▸ **Brief 1**
Answer these questions using the article about the jailed Al-Jazeera journalists:
(a) How long was Baher Mohamed's sentence?
(b) In which city did Greste's brothers speak to reporters?
(c) In what month and year was Morsi deposed?

— START OF Provided passage —

Greste and Canadian-Egyptian Mohamed Fahmy were sentenced to seven years in jail, and Egyptian Baher Mohamed for 10 years, for defaming Egypt and aiding banned Islamists in a case which sparked international uproar.
All three remain in custody pending a new hearing, which analysts said could be a step towards the release of the journalists after more than a year in prison.
Australia and the US have led calls for the three to be released, but hopes have grown as diplomatic relations have thawed between Egypt and Qatar, where Al-Jazeera is based.
Greste’s brothers Mike and Andrew said the decision by Egypt’s Court of Cassation on Thursday was a “positive step in the legal process and one step closer to justice being served”.
But they added that a decree from Egyptian President Abdel Fattah al-Sisi in November allowing him to deport foreigners sentenced to prison or on trial was “the best option to get Peter home”.
“Peter’s Egyptian lawyer lodged an application with the Egyptian attorney-general’s office to have Peter deported pursuant to a presidential decree that was issued in November,” the brothers told reporters in Brisbane, adding that the application was made several weeks ago.
“Now that Peter is an accused person, we will be making an amendment to this application seeking his deportation.”
Hundreds of journalists and supporters, many with black tape over their mouths, held silent protests after the three journalists were sentenced to challenge what they see as growing media censorship in Egypt.
Egyptian authorities have been incensed by Al-Jazeera’s coverage of their deadly crackdown on supporters of ousted president Mohamed Morsi, accusing Doha of backing his Muslim Brotherhood party after Morsi was deposed in July 2013.

— END OF Provided passage —
— START OF Dataset entries —

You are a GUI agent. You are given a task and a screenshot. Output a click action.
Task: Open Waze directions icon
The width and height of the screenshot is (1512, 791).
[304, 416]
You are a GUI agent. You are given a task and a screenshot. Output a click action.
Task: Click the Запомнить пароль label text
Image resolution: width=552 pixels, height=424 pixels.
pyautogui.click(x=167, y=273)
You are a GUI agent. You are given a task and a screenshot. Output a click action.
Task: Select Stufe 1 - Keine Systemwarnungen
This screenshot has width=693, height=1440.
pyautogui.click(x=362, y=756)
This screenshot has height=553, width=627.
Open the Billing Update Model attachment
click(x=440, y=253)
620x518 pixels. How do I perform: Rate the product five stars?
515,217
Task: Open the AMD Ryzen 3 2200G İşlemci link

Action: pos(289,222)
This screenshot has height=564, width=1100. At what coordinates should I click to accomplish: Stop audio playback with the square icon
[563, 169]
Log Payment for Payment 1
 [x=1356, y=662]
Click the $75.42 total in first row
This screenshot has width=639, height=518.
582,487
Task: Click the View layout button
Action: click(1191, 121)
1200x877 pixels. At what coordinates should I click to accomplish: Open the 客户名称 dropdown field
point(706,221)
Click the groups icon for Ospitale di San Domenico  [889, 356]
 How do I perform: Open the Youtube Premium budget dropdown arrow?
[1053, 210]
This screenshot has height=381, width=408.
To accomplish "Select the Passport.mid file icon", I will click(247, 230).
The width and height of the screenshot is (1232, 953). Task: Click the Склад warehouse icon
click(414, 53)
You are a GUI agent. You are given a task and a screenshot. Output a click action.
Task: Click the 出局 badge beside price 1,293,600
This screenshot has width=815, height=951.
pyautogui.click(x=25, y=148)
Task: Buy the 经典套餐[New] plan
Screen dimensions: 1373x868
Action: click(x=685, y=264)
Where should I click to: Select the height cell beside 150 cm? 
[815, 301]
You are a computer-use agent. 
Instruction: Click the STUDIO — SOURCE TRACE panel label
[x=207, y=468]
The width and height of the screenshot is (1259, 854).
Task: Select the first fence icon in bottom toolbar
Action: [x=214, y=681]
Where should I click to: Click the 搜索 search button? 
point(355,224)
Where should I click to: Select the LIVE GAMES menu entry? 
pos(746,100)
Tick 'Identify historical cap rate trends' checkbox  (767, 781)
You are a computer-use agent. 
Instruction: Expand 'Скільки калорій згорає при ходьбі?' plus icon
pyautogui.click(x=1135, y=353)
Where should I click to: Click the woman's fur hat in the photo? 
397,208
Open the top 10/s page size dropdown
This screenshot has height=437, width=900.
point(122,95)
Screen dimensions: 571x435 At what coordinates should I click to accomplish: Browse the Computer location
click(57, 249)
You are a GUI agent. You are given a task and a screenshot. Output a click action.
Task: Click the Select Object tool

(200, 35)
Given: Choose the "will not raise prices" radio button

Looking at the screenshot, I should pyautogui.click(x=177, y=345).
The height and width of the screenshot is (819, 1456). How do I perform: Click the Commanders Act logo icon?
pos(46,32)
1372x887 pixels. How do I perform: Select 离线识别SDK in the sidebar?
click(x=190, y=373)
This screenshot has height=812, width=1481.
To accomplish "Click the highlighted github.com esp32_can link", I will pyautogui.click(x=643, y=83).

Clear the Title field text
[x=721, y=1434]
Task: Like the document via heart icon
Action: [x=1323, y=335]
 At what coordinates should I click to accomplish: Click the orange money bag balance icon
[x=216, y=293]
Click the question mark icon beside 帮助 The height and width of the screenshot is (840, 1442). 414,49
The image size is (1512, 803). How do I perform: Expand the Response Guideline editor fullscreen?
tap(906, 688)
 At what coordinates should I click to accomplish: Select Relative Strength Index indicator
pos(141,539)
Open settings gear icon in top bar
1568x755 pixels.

— END OF Dataset entries —

▸ **Brief 2**
Count the lines in the saved entries that contain the string "pyautogui", with case counting. Give only the number.

▸ **Task result 1**
(a) 10 years
(b) Brisbane
(c) July 2013

▸ **Task result 2**
6